In the hierarchy of great movie chase sequences, the recent landmarks include the chases under the Brooklyn elevated tracks in "The French Connection" down the hills of San Francisco in "Bullitt" and through the Paris Metro in "Diva." Those chases were not only thrilling in their own right, but they also reflected the essence of the cities where they took place. Now comes William Friedkin, director of "The French Connection," with a new movie that contains another chase that belongs on that short list. The movie is set in Los Angeles, and so, of course, the chase centers on the freeway system. "To Live and Die in L. A." is a law-enforcement movie, sort of. 

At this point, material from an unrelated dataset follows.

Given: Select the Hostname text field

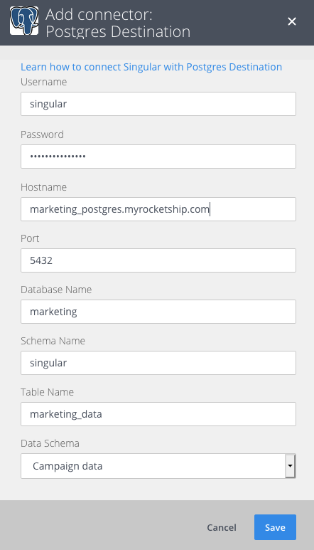Looking at the screenshot, I should tap(158, 209).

It's about Secret Service agents who are on the trail of a counterfeiter who has eluded the law for years, and who flaunts his success. At one point, when undercover agents are negotiating a deal with the counterfeiter in his expensive health club, he boasts, "I've been coming to this gym three times a week for five years. I'm an easy guy to find. People know they can trust me." Meanwhile, he's asking for a down payment on a sale of bogus bills, and the down payment is larger than the Secret Service can authorize. So Richard Chance (William L. Petersen), the hot- dog special agent who's the hero of the movie, sets up a dangerous plan to steal the advance money from another crook and use it to buy the bogus paper and bust the counterfeiter. Neat. The whole plot is neat, revolving around a few central emotions - friendship, loyalty, arrogance, anger. By the time the great chase sequence arrives, it isn't just a novelty that's tacked onto a movie where it doesn't fit. It's part of the plot. The Secret Service agents bungle their crime, the cops come in pursuit, and the chase unfolds in a long, dazzling ballet of timing, speed and imagination. 

The great chases are rarely just chases. They involve some kind of additional element - an unexpected vehicle, an unusual challenge, a strange setting. The car-train chase in "The French Connection" was a masterstroke. In "Diva," the courier rode his motor scooter into one subway station and out another, bouncing up and down the stairs. Or think of John Ford's sustained stagecoach chase in "Stagecoach," or the way Buster Keaton orchestrated "The General" (1927) so that trains chased each other through a railway system. The masterstroke in "To Live and Die in L. A." is that the chase isn't just on a freeway. It goes the wrong way down the freeway. I don't know how Friedkin choreographed this scene, and I don't want to know. It probably took a lot of money and a lot of drivers. All I know is that there are high-angle shots of the chase during which you can look a long way ahead and see hundreds of cars across four lanes, all heading for the escape car, which is aimed at them, full speed. It is an amazing sequence. 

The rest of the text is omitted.